# WHAT YOU SHOULD DO:
Swap every "icon" in the records below for "button" and write all the lines out again with nothing else changed, leaving out the pictures.
◇ ◇ ◇ ◇
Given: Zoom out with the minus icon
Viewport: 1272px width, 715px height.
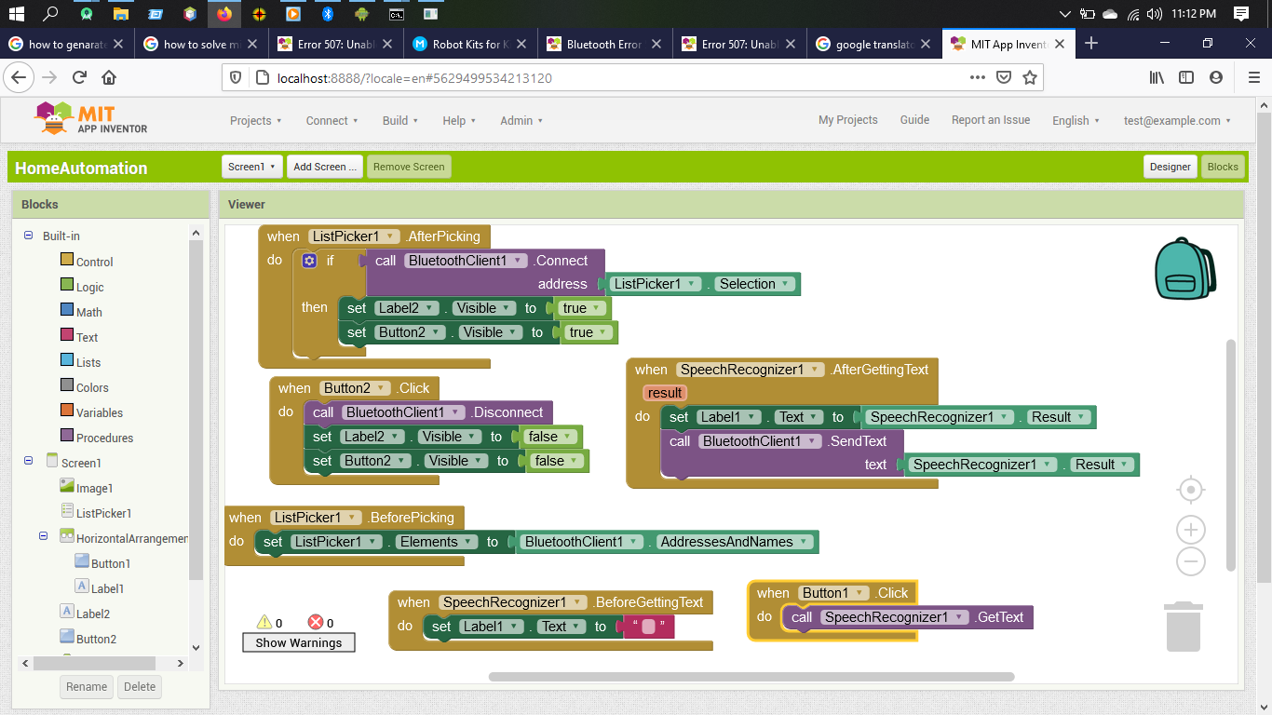Looking at the screenshot, I should pos(1190,561).
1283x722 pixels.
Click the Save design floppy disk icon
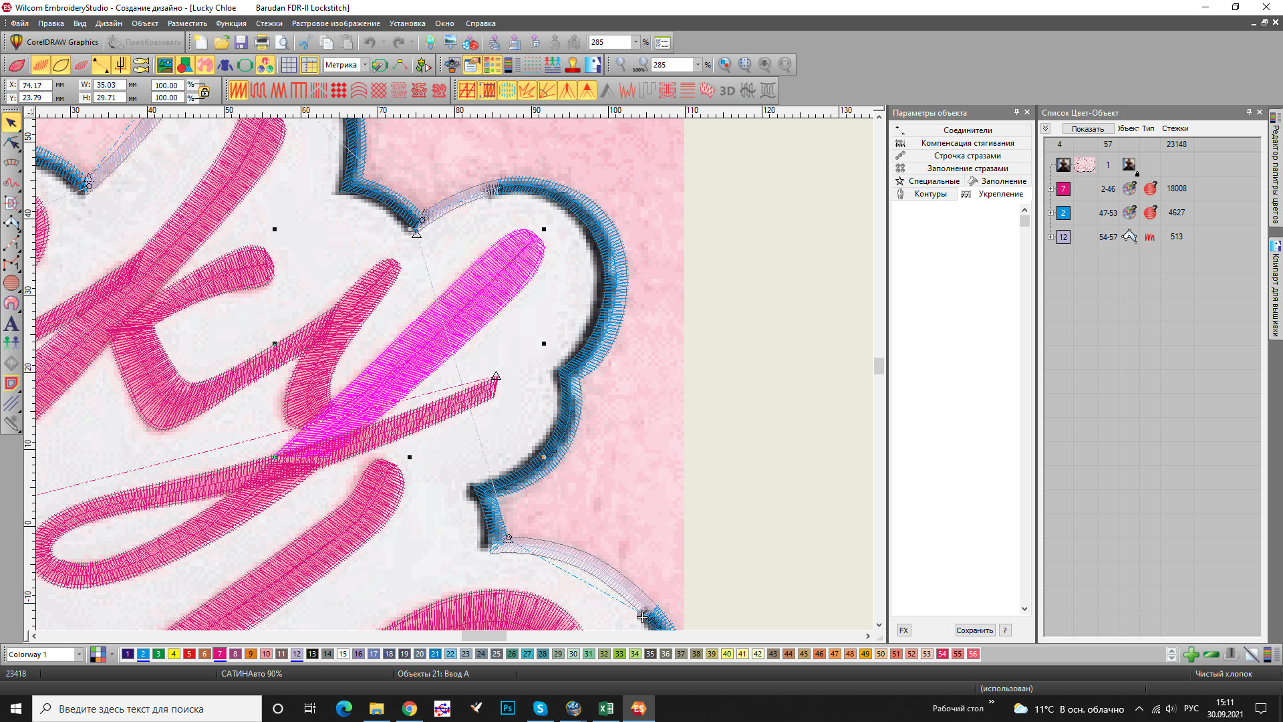click(241, 43)
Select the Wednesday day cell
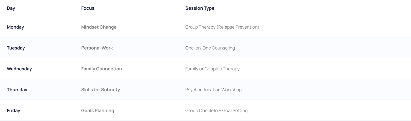The height and width of the screenshot is (121, 411). pyautogui.click(x=19, y=69)
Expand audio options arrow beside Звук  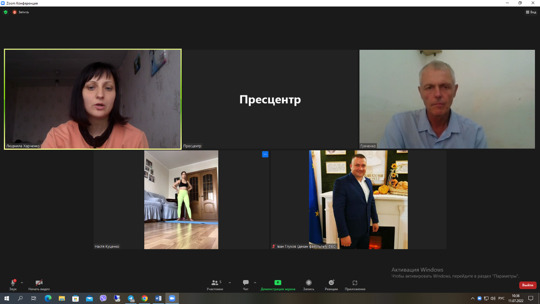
◇ ◇ ◇ ◇
# REPLY TO THE TASK:
Given: Zoom out with the minus button
Viewport: 1272px width, 715px height.
Looking at the screenshot, I should pos(1190,561).
1283x722 pixels.
Click the Save design floppy disk button
click(241, 43)
Select the Wednesday day cell
The height and width of the screenshot is (121, 411). pyautogui.click(x=19, y=69)
Expand audio options arrow beside Звук  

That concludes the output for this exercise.